■ TASK TO COMPLETE:
Please answer these questions about the Skinamarink review, one per line:
(a) Who made the film, and which of his features is it?
(b) What are the two children called, and which actors play them?
(c) What starts to vanish from the house during the night?

■ QUOTED PASSAGE:
* * * *

Skinamarink Is a Delightful Nightmare

BayView Entertainment

Have you ever woken up in the middle of the night, maybe having been roused by a mysterious noise, and tried to look around the room while your eyes adjusted to the dark? That unsettled feeling is exactly what Kyle Edward Ball’s new horror film, Skinamarink, aims for: an atmosphere where you’re not quite sure if you’re still dreaming, and where every shadow on the wall is imbued with menace. The movie, Ball’s debut feature, has been building buzz on the festival circuit since last summer and became something of a viral sensation even before it arrived in theaters. But although the film’s TikTok success might be algorithmic, the moody clips that have circulated online demonstrate real cinematic purpose.

Skinamarink is light on plot and even lighter on camera movement. It’s made entirely of inscrutable, grainy images that you might spend most of your time trying to decipher before the camera eventually cuts away. The story, such as it is, is bone-chilling: Two kids, Kevin and Kaylee (played by Lucas Paul and Dali Rose Tetreault), wake up in the middle of the night to find their father gone; over the course of the evening, the doors and windows in their house start to vanish as well, trapping them in some sort of supernatural domestic prison. But despite that premise, the children’s experiences are presented with deep abstraction and very little narrative structure.

* * * *

■ DATA SECTION:
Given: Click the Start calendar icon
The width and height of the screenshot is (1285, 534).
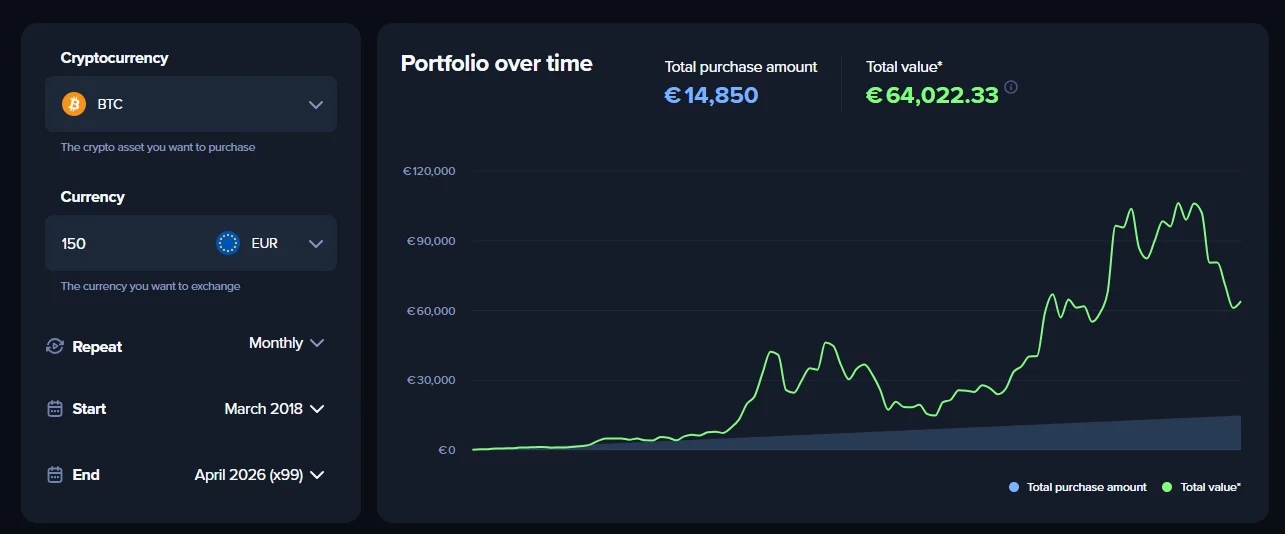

* * * *

■ RESPONSE TO THE TASK:
(a) Kyle Edward Ball made it, and it is his debut feature.
(b) Kevin and Kaylee, played by Lucas Paul and Dali Rose Tetreault.
(c) The doors and windows.